### WORK TO COMPLETE
Convert the lines from the start of the items through the line holding "Image resolution: width=673", inclusive, into a JSON list of strings with one string per line, leaving out any blank lines.

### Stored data
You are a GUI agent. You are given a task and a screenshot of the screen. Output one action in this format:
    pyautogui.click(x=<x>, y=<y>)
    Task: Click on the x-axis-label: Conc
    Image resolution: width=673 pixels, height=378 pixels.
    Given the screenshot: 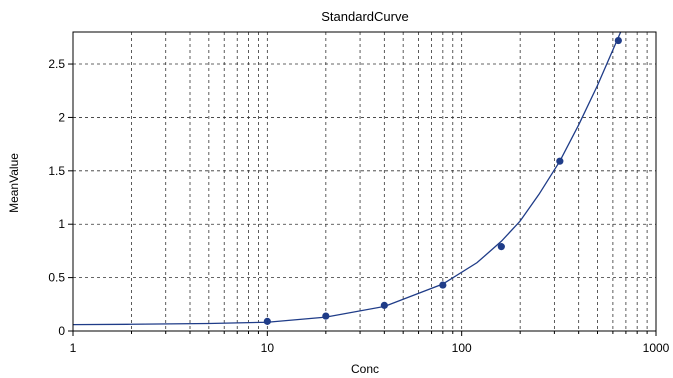 What is the action you would take?
    pyautogui.click(x=365, y=369)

### RESULT
[
  "You are a GUI agent. You are given a task and a screenshot of the screen. Output one action in this format:",
  "    pyautogui.click(x=<x>, y=<y>)",
  "    Task: Click on the x-axis-label: Conc",
  "    Image resolution: width=673 pixels, height=378 pixels."
]